## What is expected
Please return only the lines from the one holding "885x408 pixels." through the one holding "You are a computer-use", exactly as they appear in the records below, both ends included.

Pixel coordinate grounding data:
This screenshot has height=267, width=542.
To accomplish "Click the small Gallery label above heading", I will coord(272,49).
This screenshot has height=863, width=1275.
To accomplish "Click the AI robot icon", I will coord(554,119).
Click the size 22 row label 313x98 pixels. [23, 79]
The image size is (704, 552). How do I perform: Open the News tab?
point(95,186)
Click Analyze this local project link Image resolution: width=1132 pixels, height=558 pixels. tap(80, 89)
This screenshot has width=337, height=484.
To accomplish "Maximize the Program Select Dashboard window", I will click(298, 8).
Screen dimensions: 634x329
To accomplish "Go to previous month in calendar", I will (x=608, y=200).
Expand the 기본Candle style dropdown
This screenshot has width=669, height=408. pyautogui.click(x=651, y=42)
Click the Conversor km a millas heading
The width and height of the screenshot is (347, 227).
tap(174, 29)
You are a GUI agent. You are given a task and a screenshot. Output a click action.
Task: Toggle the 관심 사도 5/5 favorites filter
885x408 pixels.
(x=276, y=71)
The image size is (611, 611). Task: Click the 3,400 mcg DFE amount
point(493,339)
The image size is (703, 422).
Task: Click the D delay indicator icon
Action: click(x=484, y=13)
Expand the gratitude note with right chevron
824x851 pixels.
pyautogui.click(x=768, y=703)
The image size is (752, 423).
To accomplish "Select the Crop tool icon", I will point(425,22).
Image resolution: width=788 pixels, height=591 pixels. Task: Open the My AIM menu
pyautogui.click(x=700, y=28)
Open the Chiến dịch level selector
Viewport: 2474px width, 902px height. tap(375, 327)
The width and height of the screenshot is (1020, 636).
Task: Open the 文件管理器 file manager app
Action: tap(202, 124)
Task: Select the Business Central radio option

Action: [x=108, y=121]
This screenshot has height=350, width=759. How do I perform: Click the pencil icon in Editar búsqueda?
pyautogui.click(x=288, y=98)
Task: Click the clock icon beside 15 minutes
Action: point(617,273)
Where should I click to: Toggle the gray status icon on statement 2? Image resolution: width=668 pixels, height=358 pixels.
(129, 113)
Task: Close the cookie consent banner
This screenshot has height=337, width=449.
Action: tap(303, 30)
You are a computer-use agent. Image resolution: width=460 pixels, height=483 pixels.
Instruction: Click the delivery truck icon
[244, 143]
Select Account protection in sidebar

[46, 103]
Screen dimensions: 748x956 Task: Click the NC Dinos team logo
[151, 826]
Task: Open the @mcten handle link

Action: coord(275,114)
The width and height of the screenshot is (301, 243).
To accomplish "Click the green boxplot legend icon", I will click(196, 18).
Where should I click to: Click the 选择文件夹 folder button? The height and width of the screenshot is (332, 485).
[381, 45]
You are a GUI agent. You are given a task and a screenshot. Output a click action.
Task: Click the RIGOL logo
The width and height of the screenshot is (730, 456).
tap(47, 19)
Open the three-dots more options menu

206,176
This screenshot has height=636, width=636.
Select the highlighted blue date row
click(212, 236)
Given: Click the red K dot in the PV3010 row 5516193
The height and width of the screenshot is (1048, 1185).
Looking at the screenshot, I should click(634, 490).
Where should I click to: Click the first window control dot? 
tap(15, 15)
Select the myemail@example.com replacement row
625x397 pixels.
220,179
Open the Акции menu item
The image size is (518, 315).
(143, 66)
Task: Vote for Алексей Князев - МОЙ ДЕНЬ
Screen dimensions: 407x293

## Response to this exercise
885x408 pixels.
(x=276, y=71)
The image size is (611, 611). Task: Click the 3,400 mcg DFE amount
point(493,339)
The image size is (703, 422).
Task: Click the D delay indicator icon
Action: click(x=484, y=13)
Expand the gratitude note with right chevron
824x851 pixels.
pyautogui.click(x=768, y=703)
The image size is (752, 423).
To accomplish "Select the Crop tool icon", I will point(425,22).
Image resolution: width=788 pixels, height=591 pixels. Task: Open the My AIM menu
pyautogui.click(x=700, y=28)
Open the Chiến dịch level selector
Viewport: 2474px width, 902px height. tap(375, 327)
The width and height of the screenshot is (1020, 636).
Task: Open the 文件管理器 file manager app
Action: tap(202, 124)
Task: Select the Business Central radio option

Action: [x=108, y=121]
This screenshot has height=350, width=759. How do I perform: Click the pencil icon in Editar búsqueda?
pyautogui.click(x=288, y=98)
Task: Click the clock icon beside 15 minutes
Action: point(617,273)
Where should I click to: Toggle the gray status icon on statement 2? Image resolution: width=668 pixels, height=358 pixels.
(129, 113)
Task: Close the cookie consent banner
This screenshot has height=337, width=449.
Action: tap(303, 30)
You are a computer-use agent. Image resolution: width=460 pixels, height=483 pixels.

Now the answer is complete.